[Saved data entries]
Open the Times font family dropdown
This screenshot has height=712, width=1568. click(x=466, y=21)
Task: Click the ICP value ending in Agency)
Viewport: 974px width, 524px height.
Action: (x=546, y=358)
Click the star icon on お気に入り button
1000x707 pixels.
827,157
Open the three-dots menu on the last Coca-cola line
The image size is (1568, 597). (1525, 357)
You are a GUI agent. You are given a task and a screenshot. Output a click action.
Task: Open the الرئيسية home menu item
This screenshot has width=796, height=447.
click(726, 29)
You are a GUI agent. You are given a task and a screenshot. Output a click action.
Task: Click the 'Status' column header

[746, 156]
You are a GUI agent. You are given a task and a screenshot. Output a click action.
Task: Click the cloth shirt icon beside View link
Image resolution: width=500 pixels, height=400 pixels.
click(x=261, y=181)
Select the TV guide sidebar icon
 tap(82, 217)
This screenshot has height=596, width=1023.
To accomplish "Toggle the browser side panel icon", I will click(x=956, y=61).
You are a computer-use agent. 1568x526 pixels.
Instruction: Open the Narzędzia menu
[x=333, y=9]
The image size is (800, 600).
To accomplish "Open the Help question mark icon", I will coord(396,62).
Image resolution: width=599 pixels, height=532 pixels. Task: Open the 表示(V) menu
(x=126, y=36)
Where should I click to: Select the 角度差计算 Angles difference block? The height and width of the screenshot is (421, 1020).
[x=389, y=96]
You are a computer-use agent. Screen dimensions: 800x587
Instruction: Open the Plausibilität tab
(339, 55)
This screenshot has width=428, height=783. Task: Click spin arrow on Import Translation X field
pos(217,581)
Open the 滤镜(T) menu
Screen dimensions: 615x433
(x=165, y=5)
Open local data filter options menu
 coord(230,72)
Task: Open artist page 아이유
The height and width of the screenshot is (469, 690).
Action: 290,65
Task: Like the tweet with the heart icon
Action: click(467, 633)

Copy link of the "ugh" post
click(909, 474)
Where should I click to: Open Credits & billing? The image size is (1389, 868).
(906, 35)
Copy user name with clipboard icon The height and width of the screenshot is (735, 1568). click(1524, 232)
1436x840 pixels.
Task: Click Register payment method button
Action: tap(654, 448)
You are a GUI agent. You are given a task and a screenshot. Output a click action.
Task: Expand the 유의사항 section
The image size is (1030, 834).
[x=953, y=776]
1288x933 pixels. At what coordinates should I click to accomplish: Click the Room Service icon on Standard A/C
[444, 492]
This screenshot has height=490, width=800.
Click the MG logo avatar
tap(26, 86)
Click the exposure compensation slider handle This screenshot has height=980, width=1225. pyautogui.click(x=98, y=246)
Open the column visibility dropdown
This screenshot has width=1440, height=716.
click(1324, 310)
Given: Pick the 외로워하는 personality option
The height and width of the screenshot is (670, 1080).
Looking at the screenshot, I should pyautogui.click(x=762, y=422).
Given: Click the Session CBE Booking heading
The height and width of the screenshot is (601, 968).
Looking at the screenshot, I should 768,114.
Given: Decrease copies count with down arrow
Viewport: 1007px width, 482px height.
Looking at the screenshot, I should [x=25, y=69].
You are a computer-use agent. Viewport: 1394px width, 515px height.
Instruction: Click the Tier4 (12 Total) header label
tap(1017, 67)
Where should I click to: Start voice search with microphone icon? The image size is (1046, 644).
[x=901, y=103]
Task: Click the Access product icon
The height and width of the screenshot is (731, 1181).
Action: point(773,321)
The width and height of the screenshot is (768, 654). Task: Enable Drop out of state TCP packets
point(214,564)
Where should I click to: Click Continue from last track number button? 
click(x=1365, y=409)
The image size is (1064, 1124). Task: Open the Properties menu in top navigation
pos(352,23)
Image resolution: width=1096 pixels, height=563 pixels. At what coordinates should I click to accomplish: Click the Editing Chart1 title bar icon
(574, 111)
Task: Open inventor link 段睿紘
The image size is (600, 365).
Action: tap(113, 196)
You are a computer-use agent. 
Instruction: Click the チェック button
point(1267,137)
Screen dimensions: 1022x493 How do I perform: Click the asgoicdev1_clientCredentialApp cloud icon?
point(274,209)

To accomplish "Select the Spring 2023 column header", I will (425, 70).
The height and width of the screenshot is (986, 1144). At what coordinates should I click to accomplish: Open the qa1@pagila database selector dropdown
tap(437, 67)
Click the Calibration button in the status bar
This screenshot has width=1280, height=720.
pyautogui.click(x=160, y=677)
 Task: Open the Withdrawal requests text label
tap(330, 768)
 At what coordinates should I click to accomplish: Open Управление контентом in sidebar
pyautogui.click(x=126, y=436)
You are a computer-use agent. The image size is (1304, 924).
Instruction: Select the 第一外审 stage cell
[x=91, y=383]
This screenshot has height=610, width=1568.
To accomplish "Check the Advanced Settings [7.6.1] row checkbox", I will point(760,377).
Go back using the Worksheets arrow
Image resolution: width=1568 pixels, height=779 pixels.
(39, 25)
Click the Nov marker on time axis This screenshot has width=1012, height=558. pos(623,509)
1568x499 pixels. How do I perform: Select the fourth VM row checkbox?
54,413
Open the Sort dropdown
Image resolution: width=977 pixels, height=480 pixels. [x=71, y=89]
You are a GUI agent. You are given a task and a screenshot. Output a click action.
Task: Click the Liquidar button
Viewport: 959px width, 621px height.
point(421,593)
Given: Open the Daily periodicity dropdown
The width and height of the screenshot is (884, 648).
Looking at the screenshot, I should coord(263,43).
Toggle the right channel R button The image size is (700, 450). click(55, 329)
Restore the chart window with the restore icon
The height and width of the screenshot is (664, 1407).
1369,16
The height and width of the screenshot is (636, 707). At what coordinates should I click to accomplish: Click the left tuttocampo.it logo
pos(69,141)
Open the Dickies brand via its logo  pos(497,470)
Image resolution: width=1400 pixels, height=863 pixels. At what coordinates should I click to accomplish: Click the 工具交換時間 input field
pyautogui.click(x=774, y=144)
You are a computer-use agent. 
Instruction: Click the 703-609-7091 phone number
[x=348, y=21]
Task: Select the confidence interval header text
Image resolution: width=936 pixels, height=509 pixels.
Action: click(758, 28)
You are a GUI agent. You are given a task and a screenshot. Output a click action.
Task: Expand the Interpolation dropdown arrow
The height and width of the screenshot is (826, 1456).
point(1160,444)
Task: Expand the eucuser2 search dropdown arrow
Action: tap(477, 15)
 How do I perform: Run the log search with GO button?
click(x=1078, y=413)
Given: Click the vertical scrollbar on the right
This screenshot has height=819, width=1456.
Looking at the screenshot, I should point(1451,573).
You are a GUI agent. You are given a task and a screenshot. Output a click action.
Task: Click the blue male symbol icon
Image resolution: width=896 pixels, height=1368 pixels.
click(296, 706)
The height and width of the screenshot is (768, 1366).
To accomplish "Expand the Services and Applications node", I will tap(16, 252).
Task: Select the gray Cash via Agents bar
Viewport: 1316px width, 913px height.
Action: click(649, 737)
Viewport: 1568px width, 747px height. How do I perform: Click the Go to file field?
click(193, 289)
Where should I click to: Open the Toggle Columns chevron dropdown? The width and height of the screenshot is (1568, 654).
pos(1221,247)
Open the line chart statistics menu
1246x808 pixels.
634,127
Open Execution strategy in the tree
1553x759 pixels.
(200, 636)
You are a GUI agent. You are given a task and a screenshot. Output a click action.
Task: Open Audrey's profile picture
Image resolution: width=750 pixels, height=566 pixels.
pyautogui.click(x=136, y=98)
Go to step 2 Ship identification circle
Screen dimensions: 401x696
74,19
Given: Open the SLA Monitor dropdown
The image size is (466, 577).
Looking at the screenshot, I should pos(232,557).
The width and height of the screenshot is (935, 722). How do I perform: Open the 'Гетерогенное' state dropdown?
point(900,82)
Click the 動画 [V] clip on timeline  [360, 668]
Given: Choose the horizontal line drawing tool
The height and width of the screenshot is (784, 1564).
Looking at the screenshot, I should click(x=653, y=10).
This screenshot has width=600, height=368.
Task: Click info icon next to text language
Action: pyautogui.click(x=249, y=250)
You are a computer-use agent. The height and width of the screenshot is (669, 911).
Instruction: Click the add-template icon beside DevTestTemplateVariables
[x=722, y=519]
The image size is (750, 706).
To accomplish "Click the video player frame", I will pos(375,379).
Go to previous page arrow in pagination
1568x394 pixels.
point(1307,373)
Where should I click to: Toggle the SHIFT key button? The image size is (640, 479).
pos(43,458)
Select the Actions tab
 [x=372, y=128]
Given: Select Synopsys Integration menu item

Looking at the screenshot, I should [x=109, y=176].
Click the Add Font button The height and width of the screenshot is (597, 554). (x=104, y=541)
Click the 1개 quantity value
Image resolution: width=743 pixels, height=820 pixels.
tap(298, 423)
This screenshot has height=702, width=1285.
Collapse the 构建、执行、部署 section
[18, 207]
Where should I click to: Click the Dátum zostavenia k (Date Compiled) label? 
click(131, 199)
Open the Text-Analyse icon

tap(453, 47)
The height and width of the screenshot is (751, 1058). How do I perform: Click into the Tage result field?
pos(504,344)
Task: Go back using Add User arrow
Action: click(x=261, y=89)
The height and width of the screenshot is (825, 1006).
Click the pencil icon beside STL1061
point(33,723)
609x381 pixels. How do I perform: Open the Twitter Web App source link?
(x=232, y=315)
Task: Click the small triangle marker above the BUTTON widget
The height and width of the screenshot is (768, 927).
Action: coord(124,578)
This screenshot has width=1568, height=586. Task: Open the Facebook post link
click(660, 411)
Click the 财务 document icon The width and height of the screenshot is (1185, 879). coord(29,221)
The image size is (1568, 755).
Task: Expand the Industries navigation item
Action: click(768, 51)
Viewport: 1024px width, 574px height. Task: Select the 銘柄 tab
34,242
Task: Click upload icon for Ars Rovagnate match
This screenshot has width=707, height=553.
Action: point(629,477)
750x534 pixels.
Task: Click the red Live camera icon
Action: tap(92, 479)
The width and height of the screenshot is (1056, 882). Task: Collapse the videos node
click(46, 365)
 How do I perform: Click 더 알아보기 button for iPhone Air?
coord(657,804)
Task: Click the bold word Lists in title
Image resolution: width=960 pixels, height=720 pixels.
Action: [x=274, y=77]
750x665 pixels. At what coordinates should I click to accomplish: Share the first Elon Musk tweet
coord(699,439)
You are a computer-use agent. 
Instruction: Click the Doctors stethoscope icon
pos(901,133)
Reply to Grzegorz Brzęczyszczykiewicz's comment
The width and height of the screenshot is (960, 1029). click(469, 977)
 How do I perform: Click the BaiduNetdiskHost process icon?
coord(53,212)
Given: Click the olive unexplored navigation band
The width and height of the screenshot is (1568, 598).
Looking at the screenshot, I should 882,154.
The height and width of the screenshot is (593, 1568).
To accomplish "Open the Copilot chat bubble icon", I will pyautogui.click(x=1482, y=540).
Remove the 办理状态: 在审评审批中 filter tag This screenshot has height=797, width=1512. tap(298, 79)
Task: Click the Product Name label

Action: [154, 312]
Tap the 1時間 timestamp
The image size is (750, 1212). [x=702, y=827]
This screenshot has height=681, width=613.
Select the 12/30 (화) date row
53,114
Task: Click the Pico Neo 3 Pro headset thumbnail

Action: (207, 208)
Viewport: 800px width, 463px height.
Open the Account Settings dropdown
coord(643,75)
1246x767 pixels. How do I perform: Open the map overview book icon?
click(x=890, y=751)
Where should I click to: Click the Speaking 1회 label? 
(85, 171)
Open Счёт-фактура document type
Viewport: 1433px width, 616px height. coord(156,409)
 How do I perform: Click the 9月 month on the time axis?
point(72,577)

> **HOW TO COMPLETE THIS TASK**:
Only the lines above that include the word "value" belong in the answer; copy each one.

> **TASK ANSWER**:
Task: Click the ICP value ending in Agency)
Click the 1개 quantity value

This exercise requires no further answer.